Fitness for Duty Evaluation

When there is cause to believe that an Fitness for Duty Evaluation is appropriate, the department representative will speak with one of our psychologists to determine that there is adequate support to believe that a mental condition may be involved and that an FFDE is appropriate over simple discipline or other resolution.  If proper support is present then the FFDE will be scheduled.  FFDE are handled on a case-by-case basis as need requires. For example, an officer using substances may experience different assessments and a different interview focus than one where depression or mania are the focus. The guidelines of the IACP Psychological Services Division are followed in completing such an evaluation. It is determined that such an evaluation is appropriate before accepting a referral. It is important to differentiate simple discipline issues from those where a mental health issue may be a component.
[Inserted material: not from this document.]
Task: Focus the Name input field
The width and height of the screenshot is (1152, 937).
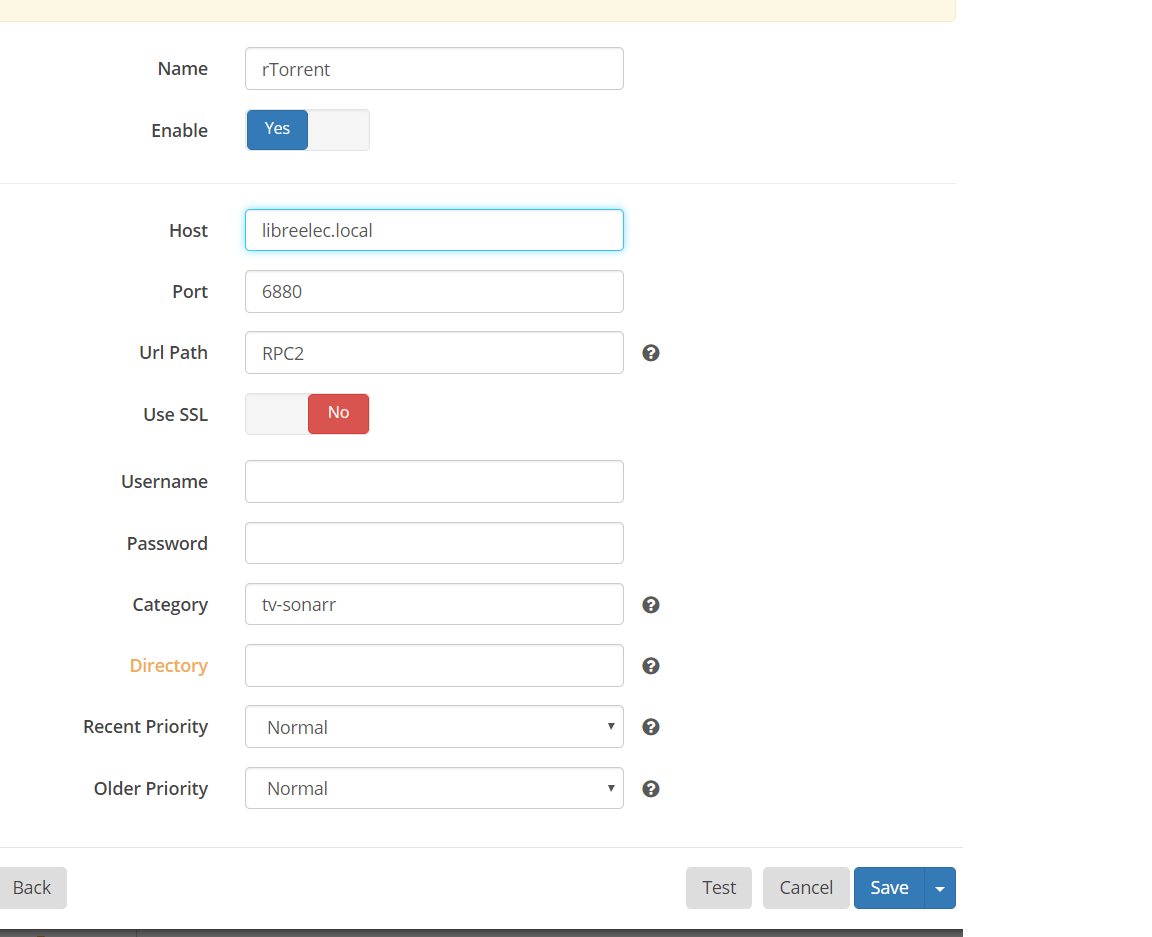Action: [434, 69]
Once established that there is reasonable concern regarding a mental health issue, the referral is accepted and background information requested from the department. The applicant may complete a psychological test such as the MMPI-2-RF or a substance abuse measure prior to being seen. Sometimes testing is completed following the interview or additional testing is necessary following the interview. There may also be a cause to obtain a release of information to one or more parties should this individual be in treatment. Again, all of this is handled on a case-by-case basis. Minimal information is provided to the department so as to preserve privacy for the individual. However, the individual will either be found appropriate to return to duty without restriction, found fit for restricted duty following some type of intervention and followed by another fitness for duty evaluation prior to being found fit to return for unrestricted duty, not fit for duty pending completion of an intervention where fitness for duty might be restored or not fit for duty and not likely to ever be able to return to a fit for duty status.

Critical Incident Debriefing

We have individuals trained in dealing with persons involved in critical incidents. Some services can be offered in a group setting or at times a more individualized, one-on-one approach is indicated. Appropriate referrals can be made to the community where we have a very good knowledge of resources throughout the state. Clinical Associates provides some services on a statewide basis and thus is familiar with other practitioners and communities throughout the state. While there may be times in a certain area where it is not the expertise of Clinical Associates staff or where it is not appropriate for Clinical Associates staff to be involved at the treatment level with a given individual, having such a network of providers to refer to is very important.